A girl stood there. Young, with bright green hair and a nose piercing. Beside her was a huge suitcase. Valeria.
Zoya opened the door.
Behind Valeria loomed Boris. He had already washed, changed clothes, and now stood there with the air of a victor. He thought Zoya had blown off steam. He thought the presence of his daughter would force her to open the door, and he would return to his lawful position.
“Well, you opened it, didn’t you?” he muttered. “Lerka’s here. Come on, let her in. And also… apologize to my mother.”
Zoya looked at Valeria. The girl was chewing gum and looking at her father with undisguised disgust.
“Hello, Zoya Sergeyevna,” Valeria said unexpectedly politely, in an adult voice. “I brought my things. Like we agreed.”
Boris blinked.
“What do you mean… like you agreed? Z, what’s this? You know each other?”
Zoya smiled. The smile came out predatory, but calm.
“Come in, Lera,” she stepped aside, letting the girl pass.

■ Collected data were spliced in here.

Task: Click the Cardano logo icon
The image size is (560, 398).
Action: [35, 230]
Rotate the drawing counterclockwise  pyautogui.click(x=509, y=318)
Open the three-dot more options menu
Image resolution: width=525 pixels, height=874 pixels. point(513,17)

Lera rolled her suitcase into the hallway. Boris stepped after her, but Zoya blocked his way with her arm.
“And where do you think you’re going?” she asked.

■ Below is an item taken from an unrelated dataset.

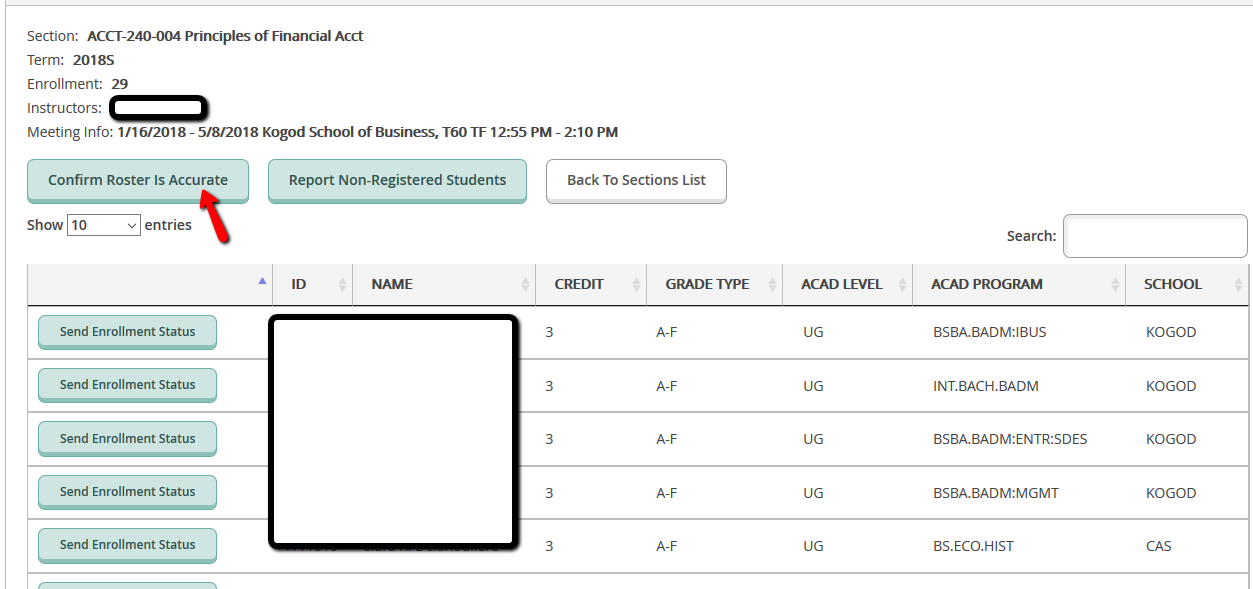Send Enrollment Status for the BSBA.BADM:IBUS student

(127, 332)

“What do you mean, where? Home!” Boris began to boil, but remembering the recent mop, kept his distance. “We’re family.”
“Lera will live here,” Zoya said in an icy tone. “She and I discussed it back on Tuesday. On VKontakte. She wrote to me that you were demanding she move in with me so you could rent out her share in your first wife’s apartment and take the money for yourself. Am I right, Lera?”

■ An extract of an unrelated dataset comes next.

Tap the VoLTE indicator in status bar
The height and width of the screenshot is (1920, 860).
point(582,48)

The girl turned around and spat the gum into her hand.
“Yep. Dad, did you seriously think I’d fall for that? Mom told me everything. You wanted to pocket the rent money. And you told me Zoya had ‘paradise conditions.’ Anyway, Zoya Sergeyevna offered a better option. I live here, help her with the archives, and she pays me more than the ‘pocket money’ you promised. And the main condition is that you won’t be here.”
Boris stood with his mouth open. His world — his simple, understandable scheme where he was king and women were fools — was crumbling before his eyes.
“You… you conspired?” he rasped. “Against me? My own daughter?”
“What kind of daughter am I to you?” Lera snorted. “You paid child support three times in ten years. And even then only when the bailiffs cornered you. Get lost, Dad. Go to Grandma Toma. She baked pies.”
“But… I did repairs here!” Boris howled. “My tools! My work!”
“Your tools are on the first floor, by the garbage chute,” Zoya informed him. “Unless the homeless have already taken them. As for your ‘repairs’…”
She took a folded sheet of paper from her pocket.
“I made a calculation. Damaged walls — three square meters. Replacement of the wiring, which will have to be redone after your ‘craftsmanship’ — fifty thousand. Plus moral damages. I’m filing for divorce on Monday. And now — leave. Or I’ll call the police and say a drunken electrician is forcing his way into an apartment with two women living alone.”
“You wouldn’t dare,” he whispered.
“Me?” Zoya laughed that same terrifying laugh, the one that made everything inside Boris clench. “I teach about Empress Catherine, darling. I know a thousand ways to execute a favorite. Get the hell out!”
She slammed the door in his face.
Boris remained standing on the stairwell landing. Alone. Without housing — his mother lived in a one-room apartment on the other side of the city with his sister and alcoholic brother-in-law, and there was no space there. Without his tools, his breadwinners. Without a wife. And betrayed by his own daughter, whom he had wanted to use as a source of income.
He struck the door with his fist, but in response he heard only shared female laughter behind it — Zoya’s and Lera’s. They were laughing at him.
Boris slowly trudged down the stairs, feeling fear wrap its sticky tentacles around his heart. He could not believe that this “gray mouse” had turned out to be a dragon. And the most terrifying thing was that he understood: he himself had awakened that dragon when he decided not to ask permission.